7da recusa aqui em tabela:
“(…) Não nos parece que uma vez ingressado (bem ou mal) o pedido no sistema tenhamos conta acabada antes de sobre ele haver decisão formal no sentido da feitura ou da não feitura do registo, pois que também esse é o momento em que, a par duma tal decisão relativa à sorte substantiva do pedido, o serviço profere outrossim a sua última palavra sobre o montante a cobrar (salva a eventualidade de correcção ulterior, como se admite nos arts. 128.º/2 e 132.º/4 do Decreto n.º 55/80, de 8-10). Neste sentido, a notificação que após a (anómala) apresentação do pedido se promova em ordem a obter o quantitativo em crédito não é já notificação da “conta”, porque a conta propriamente dita não está feita ainda. Ora é esta conta, por assim dizer terminal, que o art. 147.º-C claramente tem pressuposta quando prevê a possibilidade da sua impugnação hierárquica ou judicial. O recurso hierárquico que, não obstante, ante aquela notificação, desde logo se apresente, é a todas as luzes prematuro – carece a bem dizer de objecto, pelo que deve ser, como não pode deixar de ser, liminarmente rejeitado, nos termos da al. b) do art. 173.º do CPA (art. 147.º-B do CRP).
O entender-se não caber impugnação da solicitação de pagamento “intermédia”, chamemos-lhe assim, não envolve nenhuma diminuição das garantias do interessado.

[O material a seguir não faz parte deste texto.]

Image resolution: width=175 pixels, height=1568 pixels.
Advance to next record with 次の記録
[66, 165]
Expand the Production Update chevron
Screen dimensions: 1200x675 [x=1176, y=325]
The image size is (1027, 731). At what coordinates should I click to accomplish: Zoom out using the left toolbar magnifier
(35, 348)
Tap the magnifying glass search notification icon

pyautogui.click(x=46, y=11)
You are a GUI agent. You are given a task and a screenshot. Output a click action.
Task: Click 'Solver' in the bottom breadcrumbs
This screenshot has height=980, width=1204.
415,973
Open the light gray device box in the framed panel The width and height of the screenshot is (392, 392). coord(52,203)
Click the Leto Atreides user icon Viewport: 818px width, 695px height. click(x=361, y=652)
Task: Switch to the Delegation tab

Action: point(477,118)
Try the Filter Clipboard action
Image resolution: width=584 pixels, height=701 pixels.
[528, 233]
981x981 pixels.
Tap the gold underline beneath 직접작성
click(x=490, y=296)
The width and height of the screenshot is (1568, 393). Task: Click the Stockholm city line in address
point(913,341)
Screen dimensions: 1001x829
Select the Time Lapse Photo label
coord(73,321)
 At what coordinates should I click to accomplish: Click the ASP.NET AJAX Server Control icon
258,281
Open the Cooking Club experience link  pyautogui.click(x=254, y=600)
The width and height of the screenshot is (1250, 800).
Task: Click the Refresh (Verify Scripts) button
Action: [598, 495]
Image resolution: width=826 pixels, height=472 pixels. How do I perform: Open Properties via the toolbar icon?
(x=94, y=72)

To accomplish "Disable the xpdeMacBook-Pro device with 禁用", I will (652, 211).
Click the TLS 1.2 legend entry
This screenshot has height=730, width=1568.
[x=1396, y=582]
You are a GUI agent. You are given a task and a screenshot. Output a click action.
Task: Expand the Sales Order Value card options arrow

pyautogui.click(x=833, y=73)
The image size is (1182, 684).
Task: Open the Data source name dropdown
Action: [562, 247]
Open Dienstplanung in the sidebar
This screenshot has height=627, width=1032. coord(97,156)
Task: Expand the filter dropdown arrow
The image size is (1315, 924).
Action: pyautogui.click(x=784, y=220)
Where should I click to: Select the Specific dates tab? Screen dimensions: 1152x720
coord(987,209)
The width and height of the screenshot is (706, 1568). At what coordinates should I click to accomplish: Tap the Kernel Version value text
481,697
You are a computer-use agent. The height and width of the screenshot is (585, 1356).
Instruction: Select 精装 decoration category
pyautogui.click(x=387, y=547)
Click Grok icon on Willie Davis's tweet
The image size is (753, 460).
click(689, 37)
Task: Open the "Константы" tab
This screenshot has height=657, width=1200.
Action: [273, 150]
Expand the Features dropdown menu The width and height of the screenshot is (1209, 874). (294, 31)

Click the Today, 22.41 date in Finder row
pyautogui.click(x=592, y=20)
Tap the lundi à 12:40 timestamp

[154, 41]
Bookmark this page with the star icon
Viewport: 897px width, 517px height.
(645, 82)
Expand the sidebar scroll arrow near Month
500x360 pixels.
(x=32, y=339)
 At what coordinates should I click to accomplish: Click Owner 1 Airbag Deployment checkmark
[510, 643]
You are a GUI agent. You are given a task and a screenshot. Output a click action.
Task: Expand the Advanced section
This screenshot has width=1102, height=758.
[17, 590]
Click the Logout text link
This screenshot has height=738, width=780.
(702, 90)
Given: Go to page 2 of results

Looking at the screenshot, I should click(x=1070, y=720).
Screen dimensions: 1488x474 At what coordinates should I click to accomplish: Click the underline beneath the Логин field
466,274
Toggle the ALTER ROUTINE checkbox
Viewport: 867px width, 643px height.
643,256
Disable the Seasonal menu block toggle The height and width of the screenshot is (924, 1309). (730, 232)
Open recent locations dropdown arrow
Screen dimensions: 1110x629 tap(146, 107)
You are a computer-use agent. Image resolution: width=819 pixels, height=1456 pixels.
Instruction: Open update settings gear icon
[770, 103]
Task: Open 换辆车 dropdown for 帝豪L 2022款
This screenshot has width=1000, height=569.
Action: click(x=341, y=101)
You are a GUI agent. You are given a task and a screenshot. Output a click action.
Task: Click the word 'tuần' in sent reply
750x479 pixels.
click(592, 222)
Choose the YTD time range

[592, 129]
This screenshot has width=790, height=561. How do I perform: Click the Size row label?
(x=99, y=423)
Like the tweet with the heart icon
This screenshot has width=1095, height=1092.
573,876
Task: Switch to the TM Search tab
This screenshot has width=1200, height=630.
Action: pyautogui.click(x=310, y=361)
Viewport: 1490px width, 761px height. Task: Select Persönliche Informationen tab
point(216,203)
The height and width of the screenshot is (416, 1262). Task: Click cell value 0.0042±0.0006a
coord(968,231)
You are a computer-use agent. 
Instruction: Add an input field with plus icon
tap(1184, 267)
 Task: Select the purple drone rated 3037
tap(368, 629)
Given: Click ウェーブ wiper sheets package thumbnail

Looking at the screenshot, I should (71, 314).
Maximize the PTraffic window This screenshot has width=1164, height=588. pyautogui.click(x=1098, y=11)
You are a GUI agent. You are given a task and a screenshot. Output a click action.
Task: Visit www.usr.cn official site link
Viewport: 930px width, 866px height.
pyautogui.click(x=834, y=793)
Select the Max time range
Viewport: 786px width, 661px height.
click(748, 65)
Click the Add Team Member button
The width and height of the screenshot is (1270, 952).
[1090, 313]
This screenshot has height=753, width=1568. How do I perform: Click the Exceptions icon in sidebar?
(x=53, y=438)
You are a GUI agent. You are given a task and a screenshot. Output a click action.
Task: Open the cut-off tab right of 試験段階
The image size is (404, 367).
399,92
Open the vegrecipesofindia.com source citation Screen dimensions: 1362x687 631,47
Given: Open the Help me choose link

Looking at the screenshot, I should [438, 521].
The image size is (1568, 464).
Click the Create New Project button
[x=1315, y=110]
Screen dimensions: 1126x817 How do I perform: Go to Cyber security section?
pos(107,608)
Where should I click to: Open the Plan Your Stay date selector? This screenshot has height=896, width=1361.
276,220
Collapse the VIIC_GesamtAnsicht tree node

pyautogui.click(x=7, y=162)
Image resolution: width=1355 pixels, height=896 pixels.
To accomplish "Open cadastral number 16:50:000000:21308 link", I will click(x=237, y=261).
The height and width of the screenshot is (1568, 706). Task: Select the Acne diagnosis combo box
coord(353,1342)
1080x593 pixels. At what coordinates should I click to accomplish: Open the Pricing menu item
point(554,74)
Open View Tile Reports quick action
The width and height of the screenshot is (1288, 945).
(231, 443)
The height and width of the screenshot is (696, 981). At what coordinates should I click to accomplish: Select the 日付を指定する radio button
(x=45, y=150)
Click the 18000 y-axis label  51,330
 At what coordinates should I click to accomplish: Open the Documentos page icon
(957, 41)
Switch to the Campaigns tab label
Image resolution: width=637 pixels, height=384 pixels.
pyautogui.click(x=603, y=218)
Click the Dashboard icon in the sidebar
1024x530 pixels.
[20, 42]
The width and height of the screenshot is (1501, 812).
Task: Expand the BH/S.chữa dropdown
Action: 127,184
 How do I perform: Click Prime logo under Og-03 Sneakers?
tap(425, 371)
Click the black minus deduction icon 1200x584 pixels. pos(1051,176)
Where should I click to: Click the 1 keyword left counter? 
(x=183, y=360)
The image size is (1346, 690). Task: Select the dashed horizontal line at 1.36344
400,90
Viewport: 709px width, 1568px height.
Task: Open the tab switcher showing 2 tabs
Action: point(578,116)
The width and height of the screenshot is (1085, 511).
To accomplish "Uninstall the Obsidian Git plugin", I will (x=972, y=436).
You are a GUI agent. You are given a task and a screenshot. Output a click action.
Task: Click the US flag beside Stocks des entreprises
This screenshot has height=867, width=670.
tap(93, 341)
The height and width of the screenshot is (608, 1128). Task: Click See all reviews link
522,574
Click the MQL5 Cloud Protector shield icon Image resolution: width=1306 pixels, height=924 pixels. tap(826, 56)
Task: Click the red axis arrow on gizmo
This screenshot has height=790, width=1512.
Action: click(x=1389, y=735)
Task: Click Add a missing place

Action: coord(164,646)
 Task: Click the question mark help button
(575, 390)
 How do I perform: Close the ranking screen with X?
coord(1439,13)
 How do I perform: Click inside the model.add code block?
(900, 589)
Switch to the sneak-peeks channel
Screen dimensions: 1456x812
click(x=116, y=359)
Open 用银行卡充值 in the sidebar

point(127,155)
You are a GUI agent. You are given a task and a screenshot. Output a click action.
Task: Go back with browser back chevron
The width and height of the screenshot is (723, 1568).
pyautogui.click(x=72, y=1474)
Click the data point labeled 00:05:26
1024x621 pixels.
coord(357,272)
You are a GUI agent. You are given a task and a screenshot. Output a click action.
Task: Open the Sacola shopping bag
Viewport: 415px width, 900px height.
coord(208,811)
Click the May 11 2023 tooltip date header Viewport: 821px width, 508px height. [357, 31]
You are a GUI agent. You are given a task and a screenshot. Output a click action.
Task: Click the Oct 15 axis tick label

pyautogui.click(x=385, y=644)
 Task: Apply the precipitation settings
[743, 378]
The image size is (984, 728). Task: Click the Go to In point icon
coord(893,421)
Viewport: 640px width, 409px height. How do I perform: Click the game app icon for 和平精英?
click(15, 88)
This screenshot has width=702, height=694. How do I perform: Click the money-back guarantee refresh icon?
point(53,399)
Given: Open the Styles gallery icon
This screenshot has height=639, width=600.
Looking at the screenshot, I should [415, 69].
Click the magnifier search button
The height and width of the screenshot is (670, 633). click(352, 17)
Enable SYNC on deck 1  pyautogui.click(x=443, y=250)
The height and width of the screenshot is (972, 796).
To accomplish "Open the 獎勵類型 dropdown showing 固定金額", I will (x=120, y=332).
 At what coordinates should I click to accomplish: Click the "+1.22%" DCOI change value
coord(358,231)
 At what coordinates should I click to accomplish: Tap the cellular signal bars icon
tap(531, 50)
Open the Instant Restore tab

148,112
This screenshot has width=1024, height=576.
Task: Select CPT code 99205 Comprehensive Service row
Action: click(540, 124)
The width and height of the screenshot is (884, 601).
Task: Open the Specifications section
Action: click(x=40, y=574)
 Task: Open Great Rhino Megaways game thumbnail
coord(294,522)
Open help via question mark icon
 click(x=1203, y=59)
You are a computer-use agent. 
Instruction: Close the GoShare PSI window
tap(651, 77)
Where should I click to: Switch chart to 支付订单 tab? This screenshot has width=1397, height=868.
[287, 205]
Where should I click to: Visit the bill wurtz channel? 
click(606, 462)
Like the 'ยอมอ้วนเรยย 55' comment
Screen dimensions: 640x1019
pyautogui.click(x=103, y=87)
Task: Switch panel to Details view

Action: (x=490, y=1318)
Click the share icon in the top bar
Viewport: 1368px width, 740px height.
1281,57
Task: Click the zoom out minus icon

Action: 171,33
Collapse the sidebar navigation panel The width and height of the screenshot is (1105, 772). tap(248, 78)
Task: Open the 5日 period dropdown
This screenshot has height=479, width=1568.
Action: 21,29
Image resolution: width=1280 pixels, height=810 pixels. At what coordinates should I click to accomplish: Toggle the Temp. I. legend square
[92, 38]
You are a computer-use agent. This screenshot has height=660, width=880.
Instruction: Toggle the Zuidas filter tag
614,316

Na verdade, de duas, uma: ou acata a solicitação e procede à entrega da quantia em causa, aguarda pela notificação da conta e interpõe contra ela, querendo, e no tempo próprio, o recurso pertinente; ou abstém-se de (ou nega-se abertamente a) pagar, caso em que o pedido de registo será recusado – recusa esta da qual evidentemente poderá, nos termos gerais, recorrer. Nem é de resto muito diferente o cenário em sede de típico suprimento de deficiências: a notificação que o interessado receba rogando-lhe que junte este ou aquele documento sob pena de o registo se qualificar desfavoravelmente não é desde logo formalmente atacável, no juízo de qualificação que antecipe – não concordando com a razão de ser da diligência e não querendo cumpri-la, a discussão impugnatória que a propósito queira travar terá de reservá-la para o momento em que a qualificação desfavorável cominada se haja transformado em qualificação minguante efectiva.”
A situação dos autos enquadra-se claramente na facti-species que na conclusão se prefigura: o presente recurso deve em conformidade ser rejeitado.
7 A posição foi assumida no parecer emitido no proc. CP 6/2009 SJC-CT (ponto 2.2),
na linha do que se defendera no cit. proc. Rco 39/2007 DSJ-CT (ponto 1.2.). A impugnação dos presentes autos, no tempo e no modo em que foi interposta – expressamente invocando, aliás, o art. 147.º-C, do CRP – reconduz-se para nós claramente à figura do recurso hierárquico de conta. Deve pois proceder-se à restituição da importância de €150,00 paga no dia 11/08/2010.